IGS's witness said, "IGS has over 25 years of experience serving retail customers in the state of Ohio and serves in total one million customers without defaulting on its obligations. Moreover, the IGS family of companies are involved in a diverse range of businesses. This diversity provides additional resiliency and strength to IGS’ balance sheet. These factors are not considered in any fashion when Dayton determines if or what level of collateral IGS must provide."
IGS's witness said that the other EDCs in Ohio do not include capacity obligations in their collateral requirement formulas.
IGS's witness said that the FirstEnergy EDCs require suppliers to post $250,000 in collateral.
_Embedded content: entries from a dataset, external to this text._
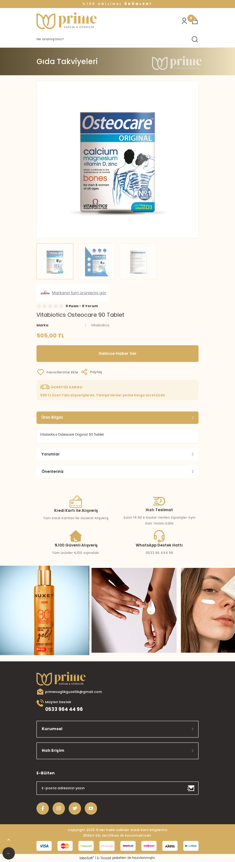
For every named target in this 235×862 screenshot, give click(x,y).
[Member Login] (184, 21)
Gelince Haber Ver (118, 353)
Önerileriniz (52, 471)
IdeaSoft (86, 858)
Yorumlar (50, 454)
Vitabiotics (100, 325)
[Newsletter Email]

After that amount, the FirstEnergy EDCs calculate any additional requirement based on peak summer energy usage for 5 days times peak pricing.
IGS's witness said that Duke Energy Ohio's credit requirement for collateral is based on estimated summer usage for 30 days multiplied by July peak prices. Duke also provides a credit if the supplier is participating in the Purchase of Receivables program.
IGS's witness said that AEP Ohio's credit requirement formula is similar to the FirstEnergy EDCs and Duke in that it uses an estimate to calculate the collateral payment, but AEP Ohio estimates peak summer energy usage for 15 days and multiplies that times July peak prices.
IGS's witness also alleged in testimony that, "Dayton also unilaterally modified the time period upon which it may demand collateral must be paid following default."
IGS's witness alleged in testimony that, "The bond form Dayton had posted on its website stated a 30-day remedy period. When IGS submitted its collateral payment, Dayton informed us that the required remedy period was now five days. That shortened time period puts a lot of pressure on the bond company to commit to that obligation. It is also my understanding Dayton did not obtain Commission authorization to make this change."
IGS's witness further said that, "The bond form on the Dayton website now states a 2-day remedy period which is very aggressive."
IGS's witness testified that, "I recommend that Dayton give full effect to the requirement in its tariff that the amount of the security required be and remain commensurate with the financial risks placed on the Company by that supplier, including recognition of that supplier’s performance. I further recommend that Dayton revise the collateral requirements to be more in line with the other electric utilities in the state. Either a standard collateral amount or a calculation based on energy only based upon 15 days’ exposure. I recommend more advance notice to changes on any large collateral requirements. I recommend that the remedy time on the bond form be set at no less than 10 days. And finally, I recommend Dayton obtain Commission approval before making collateral changes."